Georgie was already reaching for the walkie-talkie, which rested on a coiled length of cable nearby.

Johnson locked eyes with Sterling, who was in a second hiding place a few feet to the left, and exchanged nods. Together, as though run by the same computer program, they raised their S&W Hush Puppies, Johnson drawing down on the man on the right, while Sterling aimed at the one on the left. Sterling called the time, a whispered countdown so soft it was more felt than heard. “And three and two and one…”

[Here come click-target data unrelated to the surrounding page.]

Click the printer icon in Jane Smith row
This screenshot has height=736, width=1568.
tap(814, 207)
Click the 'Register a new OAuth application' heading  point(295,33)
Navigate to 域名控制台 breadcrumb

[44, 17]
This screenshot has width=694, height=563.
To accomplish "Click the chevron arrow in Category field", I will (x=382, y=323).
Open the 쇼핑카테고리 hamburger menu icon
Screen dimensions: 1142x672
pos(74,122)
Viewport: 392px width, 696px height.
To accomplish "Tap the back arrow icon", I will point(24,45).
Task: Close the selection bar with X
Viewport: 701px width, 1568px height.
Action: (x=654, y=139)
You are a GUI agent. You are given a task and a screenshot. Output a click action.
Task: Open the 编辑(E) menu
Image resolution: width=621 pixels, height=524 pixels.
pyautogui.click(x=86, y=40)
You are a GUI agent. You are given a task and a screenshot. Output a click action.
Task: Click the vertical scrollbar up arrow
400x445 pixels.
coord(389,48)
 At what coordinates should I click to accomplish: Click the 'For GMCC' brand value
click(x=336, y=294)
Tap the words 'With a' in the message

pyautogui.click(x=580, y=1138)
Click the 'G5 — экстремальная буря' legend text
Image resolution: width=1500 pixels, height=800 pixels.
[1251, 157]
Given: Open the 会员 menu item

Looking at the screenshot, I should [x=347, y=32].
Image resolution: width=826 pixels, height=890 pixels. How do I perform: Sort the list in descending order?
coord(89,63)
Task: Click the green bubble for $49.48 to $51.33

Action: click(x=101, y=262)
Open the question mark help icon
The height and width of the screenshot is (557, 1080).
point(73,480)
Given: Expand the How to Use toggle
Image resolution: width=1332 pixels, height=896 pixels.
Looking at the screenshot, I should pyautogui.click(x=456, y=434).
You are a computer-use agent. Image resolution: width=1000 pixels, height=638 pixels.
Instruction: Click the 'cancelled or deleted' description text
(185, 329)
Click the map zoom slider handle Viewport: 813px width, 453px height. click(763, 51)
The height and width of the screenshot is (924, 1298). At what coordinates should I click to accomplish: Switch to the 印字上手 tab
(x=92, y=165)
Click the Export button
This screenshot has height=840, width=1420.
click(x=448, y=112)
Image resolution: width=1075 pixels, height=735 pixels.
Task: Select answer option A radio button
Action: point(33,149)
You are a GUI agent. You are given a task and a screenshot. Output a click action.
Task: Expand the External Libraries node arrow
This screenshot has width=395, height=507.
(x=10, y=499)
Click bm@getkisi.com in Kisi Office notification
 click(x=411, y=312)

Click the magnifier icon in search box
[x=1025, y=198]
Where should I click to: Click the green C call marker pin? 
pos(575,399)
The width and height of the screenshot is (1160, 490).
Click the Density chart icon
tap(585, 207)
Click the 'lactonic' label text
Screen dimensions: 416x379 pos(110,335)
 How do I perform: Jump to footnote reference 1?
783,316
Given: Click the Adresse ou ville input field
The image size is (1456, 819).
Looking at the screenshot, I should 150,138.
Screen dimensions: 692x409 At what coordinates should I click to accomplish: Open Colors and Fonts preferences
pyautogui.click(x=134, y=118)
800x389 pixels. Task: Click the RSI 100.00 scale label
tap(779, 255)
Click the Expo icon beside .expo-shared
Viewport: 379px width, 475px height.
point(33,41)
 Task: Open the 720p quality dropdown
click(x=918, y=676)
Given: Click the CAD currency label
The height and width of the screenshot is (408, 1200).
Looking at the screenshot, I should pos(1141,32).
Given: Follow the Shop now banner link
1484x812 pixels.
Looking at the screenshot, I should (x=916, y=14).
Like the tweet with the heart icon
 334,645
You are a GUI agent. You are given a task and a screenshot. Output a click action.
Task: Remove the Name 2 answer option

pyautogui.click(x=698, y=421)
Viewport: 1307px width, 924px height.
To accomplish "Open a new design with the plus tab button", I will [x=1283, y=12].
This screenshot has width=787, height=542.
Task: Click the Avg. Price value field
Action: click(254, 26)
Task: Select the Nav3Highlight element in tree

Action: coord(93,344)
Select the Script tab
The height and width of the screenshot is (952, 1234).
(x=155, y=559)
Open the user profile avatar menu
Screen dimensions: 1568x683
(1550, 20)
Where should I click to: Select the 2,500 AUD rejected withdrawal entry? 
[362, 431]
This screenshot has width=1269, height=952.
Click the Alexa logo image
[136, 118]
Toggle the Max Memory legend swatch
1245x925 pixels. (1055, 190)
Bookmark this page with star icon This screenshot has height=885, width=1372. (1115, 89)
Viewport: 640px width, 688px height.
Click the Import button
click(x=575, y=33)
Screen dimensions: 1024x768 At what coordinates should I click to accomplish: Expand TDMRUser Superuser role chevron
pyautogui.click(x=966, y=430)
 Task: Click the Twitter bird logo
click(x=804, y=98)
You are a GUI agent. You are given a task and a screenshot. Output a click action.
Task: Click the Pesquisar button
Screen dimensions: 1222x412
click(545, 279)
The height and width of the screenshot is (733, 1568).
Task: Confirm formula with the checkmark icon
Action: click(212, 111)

Both Hush Puppies spoke simultaneously, their muzzle flashes and the crack of the shots alike swallowed by the heavy muzzles of the sound suppressors. The reports were two closely paired triplets of shots, the thump of each report louder than the hiss of silenced pistols in movies, but still too soft to be heard more than a few meters away, especially above the rush of wind and waves. Johnson’s man was just picking up the radio when the first 9mm round slammed through the side of his head. He was probably dead before the second and third shots tore out his throat… or before the radio smashed loudly on the deck. Sterling’s man was just turning toward the SEALs — he might have seen something moving in the shadows — and then his face puckered with a savage impact, followed swiftly by two more.